HONRA
Nato Borges

Chorou como só as mulheres sabem chorar, porque sentia o que só uma mulher pode sentir. Misturava em cada gota de lágrima doses variadas de vergonha, medo, frustração e, pior que tudo, incapacidade de reação. Não podia fazer nada, não pôde fazer nada.

Ainda lhe doíam as entranhas pelo que havia feito. A alma lhe doeria pelo resto da vida por tudo que não poderia fazer. Na boca as lágrimas amargavam a saliva, ainda pastosa pela anestesia mal dada, que mal funcionara e que mal passava. Lhe doíam todas as dores do mundo.

Ainda não abrira os olhos. A visão embotada tentava descobrir se estava ainda no quarto em que se lembrava ter dormido. Preferia acordar ali, onde sabia de cabeça os cabides onde havia deixado as roupas, o armário onde dormiam os sapatos e as paredes onde suas ilusões ficariam impressas pelo resto da existência delas.

Fixou os olhos e decidiu enxugar lágrimas que já não caiam mais. Conseguiu enxergar o relógio. Fazia apenas três horas que havia entrado naquele quarto. Tinha dezessete anos quando pisou ali. Agora não tinha mais certeza de seu tempo. Sentia-se como se não sentisse nada além da dor. Chorar já não adiantava mais. Nada adiantava mais.

Com algum esforço levantou-se. Viu que podia ficar em pé e, apoiando-se, andar pelo quarto. Era questão de tempo. Minutos e estaria fora dali. Pegou suas roupas e começou a vestir-se. Sentiu-as mais largas, tão mais largas quanto profundo o abismo em que estava mergulhada. Pela primeira vez notou o chão, sujo, engordurado. Achou que se confundia com ele e só pensou em sair dali.

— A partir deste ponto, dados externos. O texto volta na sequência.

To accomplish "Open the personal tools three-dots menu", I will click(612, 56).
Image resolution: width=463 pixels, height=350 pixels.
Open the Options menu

A tal auxiliar que a havia ajudado quando chegou tinha desaparecido. Não precisavam mais uma da outra. Não queria mais vê-la também. Uma pontada a fez dobrar-se enquanto colocava as meias. Não deveria ter se abaixado. Não deveria ter entrado ali. Não deveria ter engravidado. Não deveria ter trepado. Achava que não deveria sequer ter nascido.

Encontrou sua bolsa sob o colchão, onde a tinha colocado a conselho da auxiliar desaparecida. Não conferiu o que havia dentro. Agora estava vazia. Ela estava vazia. Nem se deu ao trabalho de amarrar os tênis. Saiu andando com decisão atípica em meninas da sua idade. Não era mais uma menina. Não era mais gente.

Levou alguns minutos para atravessar o corredor que separava o quarto da sala de espera. Não olhou para trás, nem para frente. Com os olhos no chão parecia procurar, mas sabia que chafurdava. Começou a chorar de novo. Já não sentia as lágrimas e nem se importava com isso. Entrou trôpega na sala e com dificuldade definiu a silhueta do pai. Ele esteve ali o tempo todo. Com um sorriso, ele a recebeu com um abraço.

- Fizemos o certo filhinha, fizemos o certo.